Playfish is well-known as the keystone game developer for Facebook. How are you looking to expand beyond?

Our view is that there’s a systemic shift happening in the videogames industry. The way people discover games, the way that people consume games, and what games are about; it’s all changing right now because of essentially social activities like Facebook.

Obviously, we’re also using Myspace and MyYahoo and Google as well. Our mission is broader than building games for Facebook; it’s also to change the way people make games.

We want to shift from the solitary experiences – which generate emotions such as fear, suspense and achievement – to experiences that are much more about your friends, which generates emotions like love, friendship, anger, pride; emotions you typically only feel between people and that you feel more strongly if those people are related to you.


You also have said in the past that social network game will drive down the costs of traditional marketing.

I think it will get to zero, yeah.


But is there a danger in that? If you focus marketing into one area – such as social networks – there’s little opportunity to expand outwards because because you’re closed in with your target market already. Is this process too insular?
Let’s compare two products. Grand Theft Auto cost millions upon millions to develop and targeted the same audience as all other hardcore console owners, whereas Wii Sports focused on different markets.

Both spent a lot of money and both were seen as very successful in sales and both used traditional marketing means to promote the message and drive people to stores.

Compare this with what we have done at Playfish. We went no users to around eighty million copies of our games distributed. The only thing we did in terms of marketing is send the first game to a hundred of our friends in December 2007.

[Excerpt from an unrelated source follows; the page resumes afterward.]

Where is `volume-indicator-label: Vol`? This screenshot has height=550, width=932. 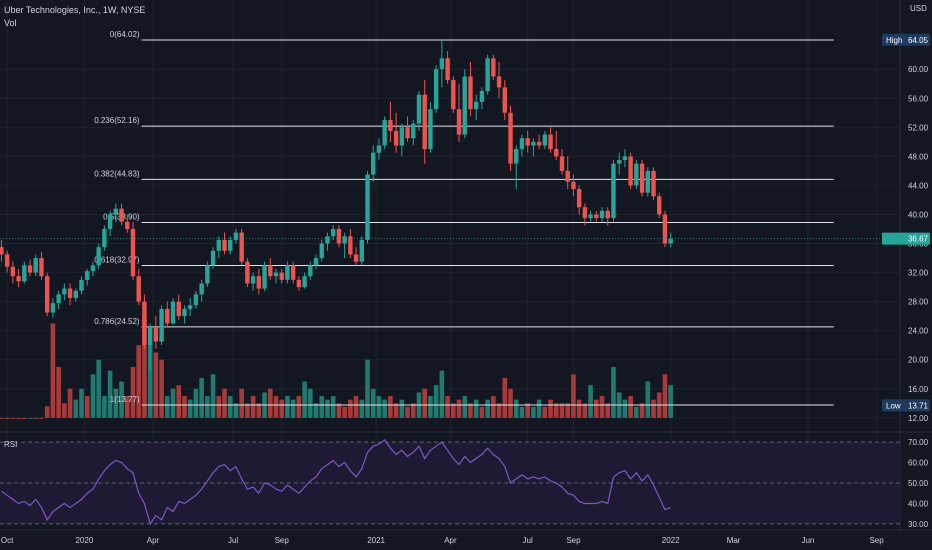 volume-indicator-label: Vol is located at coordinates (10, 23).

Most of the people who played these games have never even played Pac Man. They are non-gamers. They are grandmothers playing with their grandsons and teenagers playing amongst themselves and professionals playing against their colleagues at the office.

We have a lot of users, and the funny thing is we know those people spend a lot of time on our games and yet most of them say they don’t play games.

That’s usually what casual gamers say; they’re not ‘playing games’, according to them. They’re actually playing with their friends. The same way they do when they have an evening playing Monopoly.

You don’t really recall the evening by the monopoly highlights; who bought what property when. You recall the evening because you were all having a drink around the board game and chatting and having a good time together.

That’s why board games are very good because when you think about it, what’s Monopoly but just a piece of paper or cardboard in a box, right? So there’s not much technology to it but yet it’s there after all these years you don’t need to market the game so much, you don’t need a certain message to push aggressively to tell people about the game, you just need to put the game in the hands of people and they will encourage each other to play the game.

My point is that when you turn to social network distribution your audience goes from the real world to a capped number of people on online social networks.
That’s absolutely true, let’s talk about that for one second.

There was, what, about 150 million PS2s sold? Facebook alone has announced two hundred million users, and that’s not install-base, that’s mostly active users.

So you’re right, there is a cap, but you know…


The cap is so high.

Exactly.

You mentioned Grand Theft Auto IV; that game had massive murals and giant posters spread across places like Manhattan. My point about social network games is that they, by nature, cannot penetrate the conscience of non-gamers the way a building-sized poster can. So is there an issue with expanding the audience if games remain seated in social networks?
That’s partially true, but if you to put the social network userbase together our posters are less tangible, but they are very much bigger.

If you go to our Playfish forums and look at how many posts there are, you’ll see something like five million posts every month. Try to get five million letters sent to Rockstar, it just doesn’t happen.